Wo saß der Stasi-Chef? Infotafeln am «Campus für Demokratie»

11.05.2022 Es war ein Ort der Repression - 40 Jahre lang organisierte die DDR-Staatssicherheit an der Ruschestraße in Berlin Lichtenberg die Bespitzelung der Bürger. Und ein Ort der Rebellion - 1990 stürmten Oppositionelle die Stasi-Zentrale und bewahrten Unterlagen vor der Zerstörung. Aber wo war eigentlich was auf diesem riesigen Gelände mit den grauen Plattenbauten?
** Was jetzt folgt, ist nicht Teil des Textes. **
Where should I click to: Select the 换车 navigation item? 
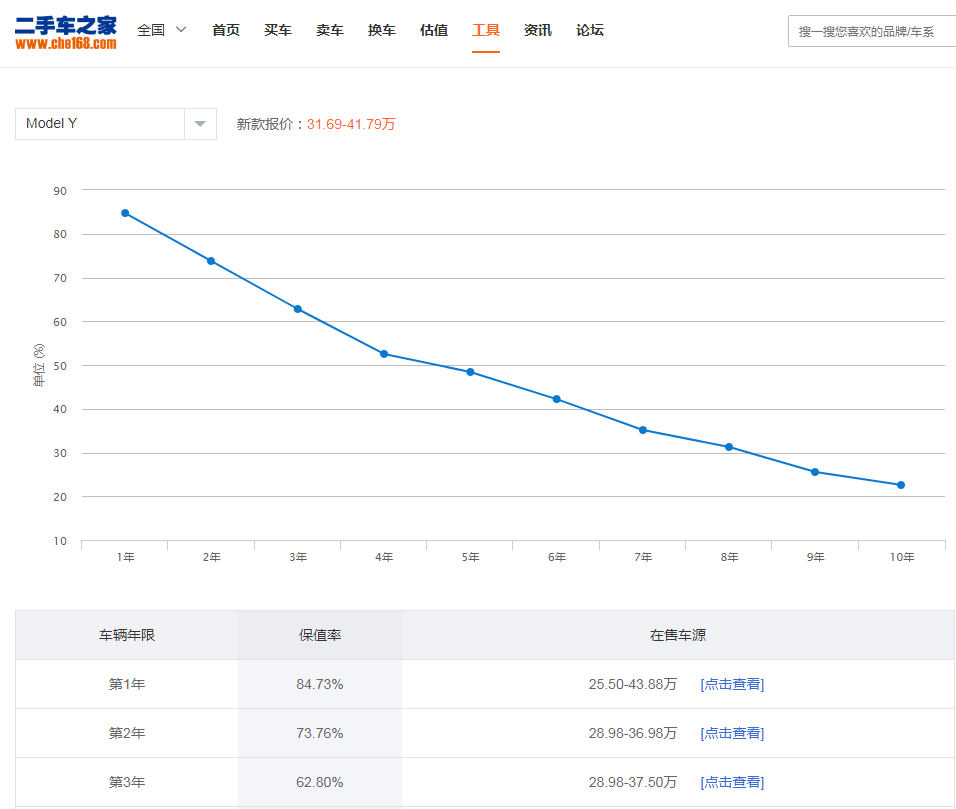pyautogui.click(x=382, y=30)
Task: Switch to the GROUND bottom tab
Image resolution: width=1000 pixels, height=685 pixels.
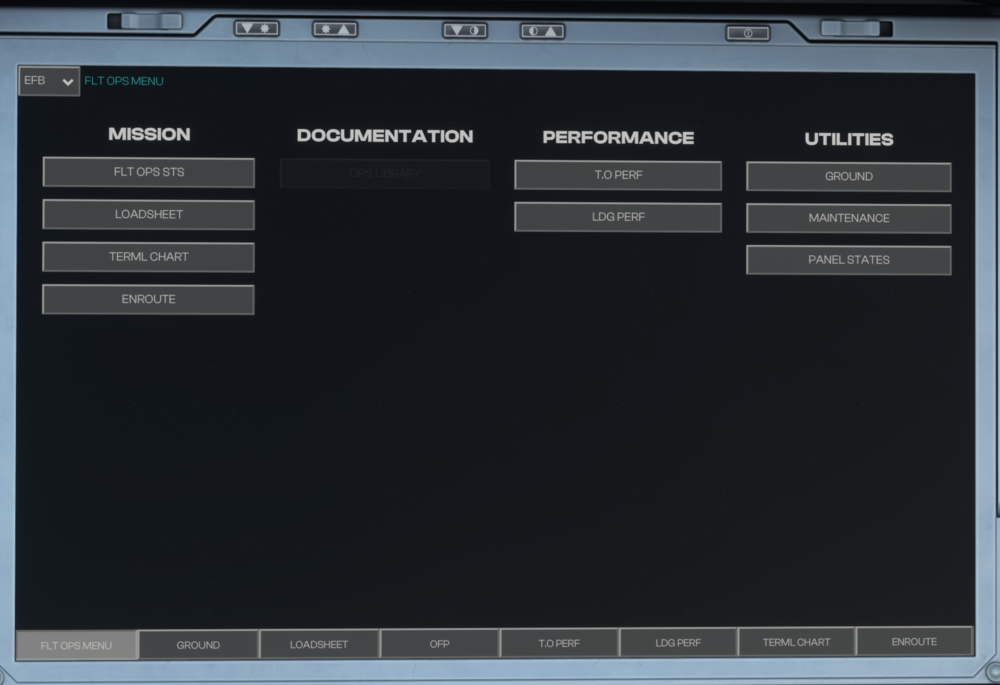Action: [198, 645]
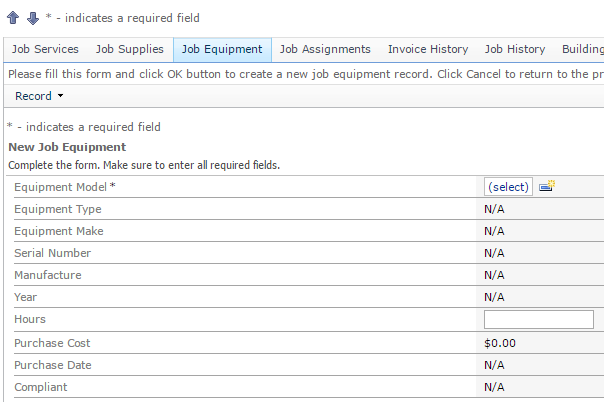Focus the Hours input field
This screenshot has width=604, height=402.
coord(539,319)
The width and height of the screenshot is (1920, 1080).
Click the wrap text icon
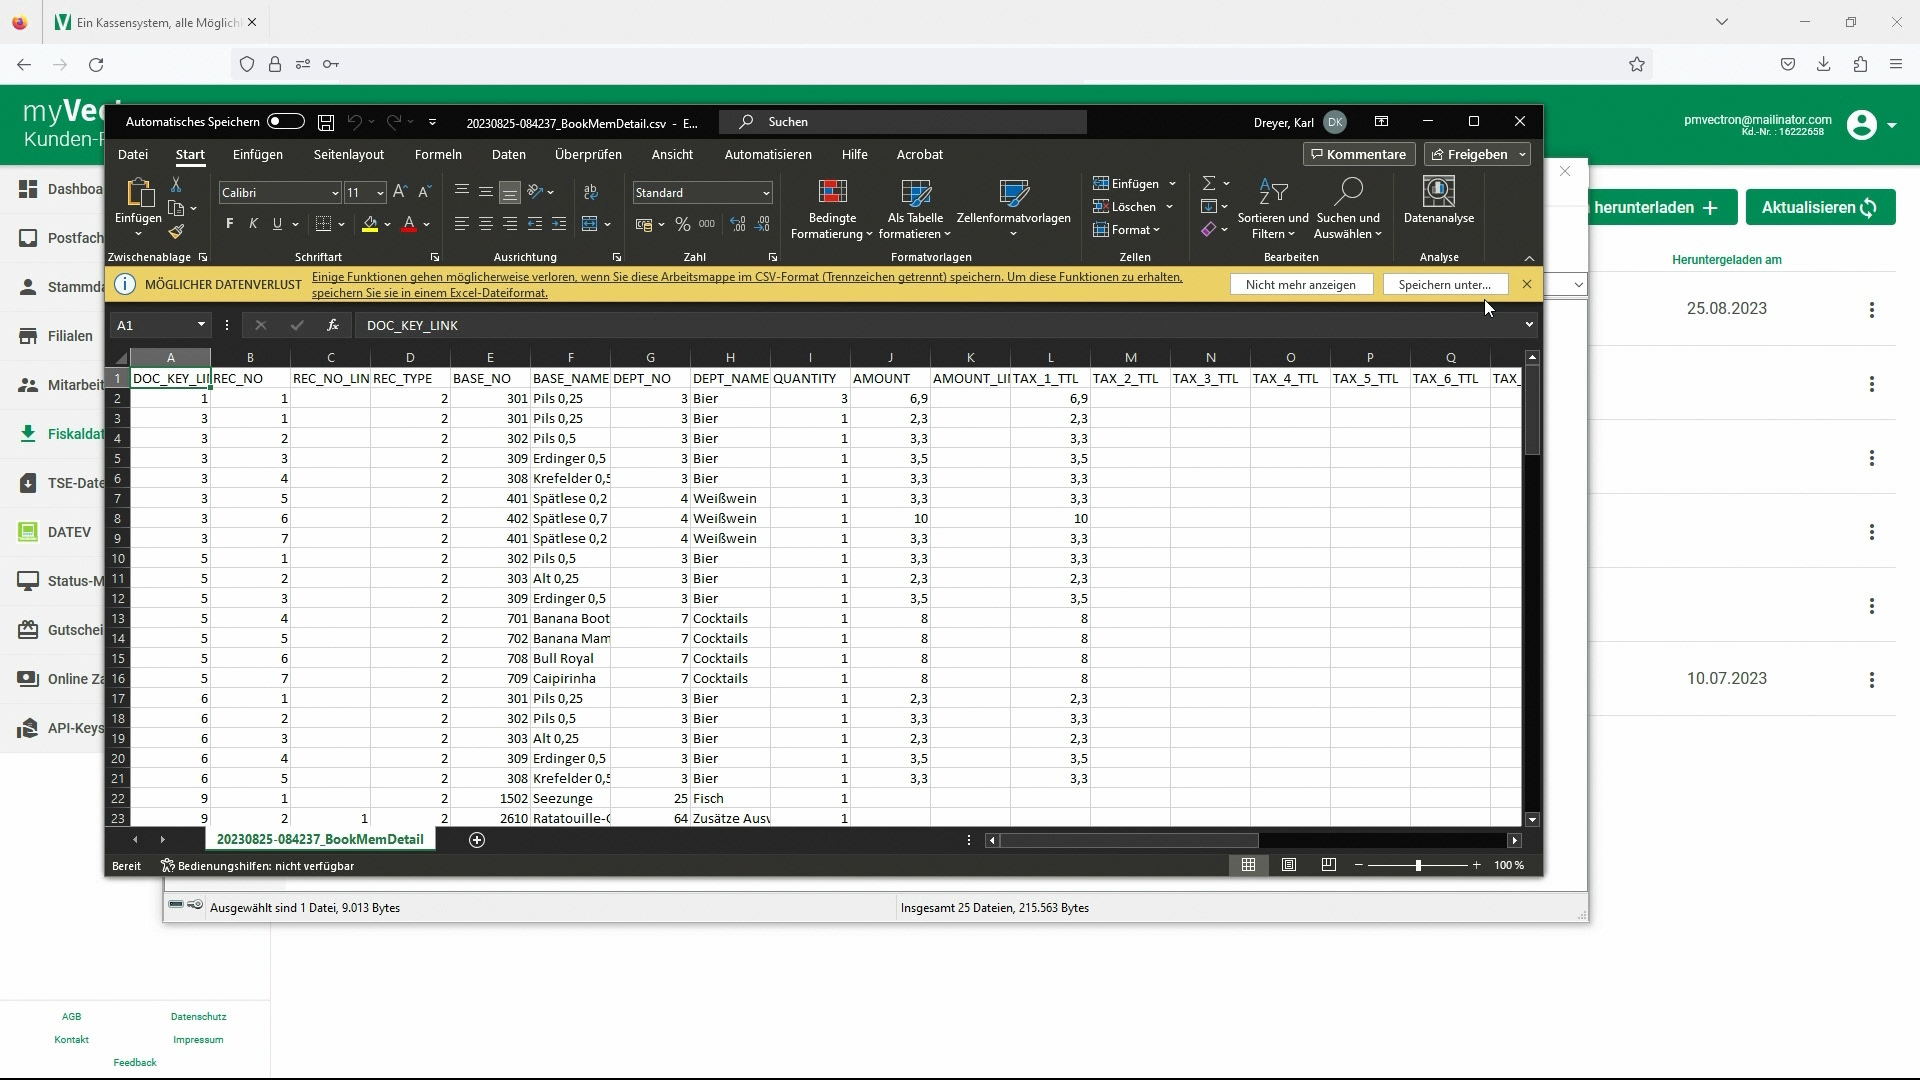(591, 192)
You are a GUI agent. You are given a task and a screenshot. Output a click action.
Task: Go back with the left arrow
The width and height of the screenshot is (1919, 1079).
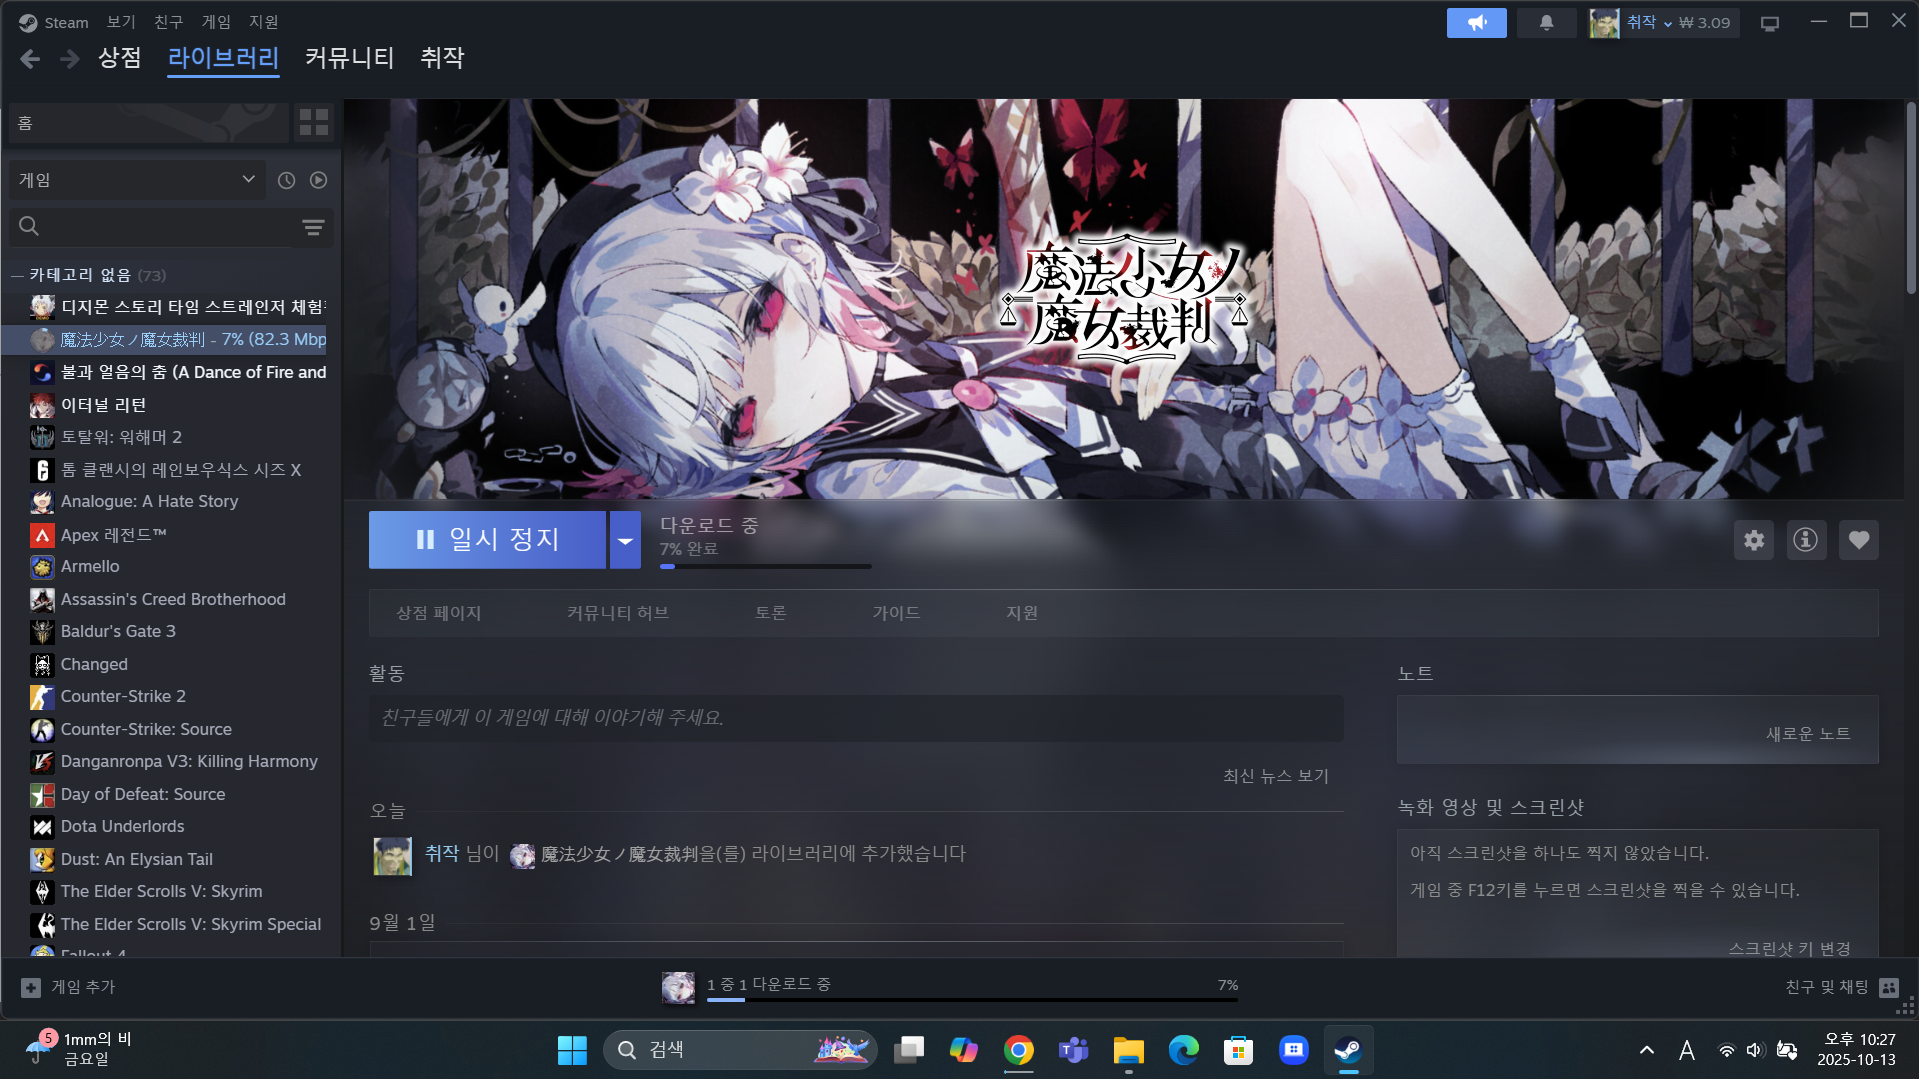point(30,59)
Wer tat was in der Stasi, wo saß der Chef? 21 neue Informationsstelen sollen den historischen Ort und seine Umgebung für Besucher leichter verstehbar machen. Am Mittwoch wurden sie der Öffentlichkeit übergeben.

Ein neues Leit-und Informationssystem wurde vom Projekt "Campus für Demokratie" vorgestellt. © Jens Kalaene/dpa

Dies ist Teil des Projekts «Campus für Demokratie», mit dem die ehemalige Stasi-Zentrale erhalten und entwickelt werden soll. «Insgesamt ist dieser Ort noch nicht das, was wir uns vorstellen als historischen Ort», sagte Stadtentwicklungssenator Andreas Geisel (SPD) bei der Eröffnung des neuen Informations- und Leitsystems. Nun gelte es das frühere «Herz der Diktatur» zu einem Ort zu entwickeln, der auch jungen Leuten zeige, dass Demokratie keine Selbstverständlichkeit sei.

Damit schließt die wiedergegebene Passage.